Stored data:
◆ ◆ ◆

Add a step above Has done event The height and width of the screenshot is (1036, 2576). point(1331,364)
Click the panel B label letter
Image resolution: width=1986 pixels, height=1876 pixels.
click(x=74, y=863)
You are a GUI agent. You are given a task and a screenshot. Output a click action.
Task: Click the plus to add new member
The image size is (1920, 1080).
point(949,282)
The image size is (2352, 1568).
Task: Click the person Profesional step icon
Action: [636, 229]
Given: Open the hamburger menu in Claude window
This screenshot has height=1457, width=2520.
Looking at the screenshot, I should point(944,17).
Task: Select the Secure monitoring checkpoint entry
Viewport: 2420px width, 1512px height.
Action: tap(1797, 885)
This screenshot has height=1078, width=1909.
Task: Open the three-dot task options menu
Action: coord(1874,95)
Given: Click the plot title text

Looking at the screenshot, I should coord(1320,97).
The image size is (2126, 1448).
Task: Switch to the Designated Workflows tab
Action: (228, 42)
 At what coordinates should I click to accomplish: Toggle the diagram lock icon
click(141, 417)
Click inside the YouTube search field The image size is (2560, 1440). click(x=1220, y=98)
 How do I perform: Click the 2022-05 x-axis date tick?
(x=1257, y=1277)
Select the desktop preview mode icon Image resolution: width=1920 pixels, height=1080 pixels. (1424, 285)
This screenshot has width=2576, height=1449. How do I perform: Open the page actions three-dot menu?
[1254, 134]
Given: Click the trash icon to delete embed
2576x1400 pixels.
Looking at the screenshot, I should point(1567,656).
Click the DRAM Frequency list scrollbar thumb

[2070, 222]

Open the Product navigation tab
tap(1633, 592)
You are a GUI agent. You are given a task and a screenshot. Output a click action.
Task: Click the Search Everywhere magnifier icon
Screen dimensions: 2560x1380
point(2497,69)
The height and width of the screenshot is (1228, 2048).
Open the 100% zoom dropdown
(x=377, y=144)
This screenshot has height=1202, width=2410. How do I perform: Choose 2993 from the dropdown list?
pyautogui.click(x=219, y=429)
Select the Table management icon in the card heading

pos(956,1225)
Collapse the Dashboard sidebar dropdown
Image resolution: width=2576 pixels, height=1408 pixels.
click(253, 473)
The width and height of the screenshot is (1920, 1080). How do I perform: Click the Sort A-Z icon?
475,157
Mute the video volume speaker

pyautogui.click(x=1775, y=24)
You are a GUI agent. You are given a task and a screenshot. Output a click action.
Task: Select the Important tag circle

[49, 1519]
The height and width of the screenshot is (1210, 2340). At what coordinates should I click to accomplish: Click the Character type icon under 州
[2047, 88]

◆ ◆ ◆

[What you are asked to do]:
Write out all of the records above exactly as they appear.

[Output for this task]:
Add a step above Has done event The height and width of the screenshot is (1036, 2576). point(1331,364)
Click the panel B label letter
Image resolution: width=1986 pixels, height=1876 pixels.
click(x=74, y=863)
You are a GUI agent. You are given a task and a screenshot. Output a click action.
Task: Click the plus to add new member
The image size is (1920, 1080).
point(949,282)
The image size is (2352, 1568).
Task: Click the person Profesional step icon
Action: [636, 229]
Given: Open the hamburger menu in Claude window
This screenshot has height=1457, width=2520.
Looking at the screenshot, I should point(944,17).
Task: Select the Secure monitoring checkpoint entry
Viewport: 2420px width, 1512px height.
Action: tap(1797, 885)
This screenshot has height=1078, width=1909.
Task: Open the three-dot task options menu
Action: coord(1874,95)
Given: Click the plot title text

Looking at the screenshot, I should coord(1320,97).
The image size is (2126, 1448).
Task: Switch to the Designated Workflows tab
Action: (228, 42)
 At what coordinates should I click to accomplish: Toggle the diagram lock icon
click(141, 417)
Click inside the YouTube search field The image size is (2560, 1440). click(x=1220, y=98)
 How do I perform: Click the 2022-05 x-axis date tick?
(x=1257, y=1277)
Select the desktop preview mode icon Image resolution: width=1920 pixels, height=1080 pixels. (1424, 285)
This screenshot has width=2576, height=1449. How do I perform: Open the page actions three-dot menu?
[1254, 134]
Given: Click the trash icon to delete embed
2576x1400 pixels.
Looking at the screenshot, I should point(1567,656).
Click the DRAM Frequency list scrollbar thumb

[2070, 222]

Open the Product navigation tab
tap(1633, 592)
You are a GUI agent. You are given a task and a screenshot. Output a click action.
Task: Click the Search Everywhere magnifier icon
Screen dimensions: 2560x1380
point(2497,69)
The height and width of the screenshot is (1228, 2048).
Open the 100% zoom dropdown
(x=377, y=144)
This screenshot has height=1202, width=2410. How do I perform: Choose 2993 from the dropdown list?
pyautogui.click(x=219, y=429)
Select the Table management icon in the card heading

pos(956,1225)
Collapse the Dashboard sidebar dropdown
Image resolution: width=2576 pixels, height=1408 pixels.
click(253, 473)
The width and height of the screenshot is (1920, 1080). How do I perform: Click the Sort A-Z icon?
475,157
Mute the video volume speaker

pyautogui.click(x=1775, y=24)
You are a GUI agent. You are given a task and a screenshot. Output a click action.
Task: Select the Important tag circle

[49, 1519]
The height and width of the screenshot is (1210, 2340). At what coordinates should I click to accomplish: Click the Character type icon under 州
[2047, 88]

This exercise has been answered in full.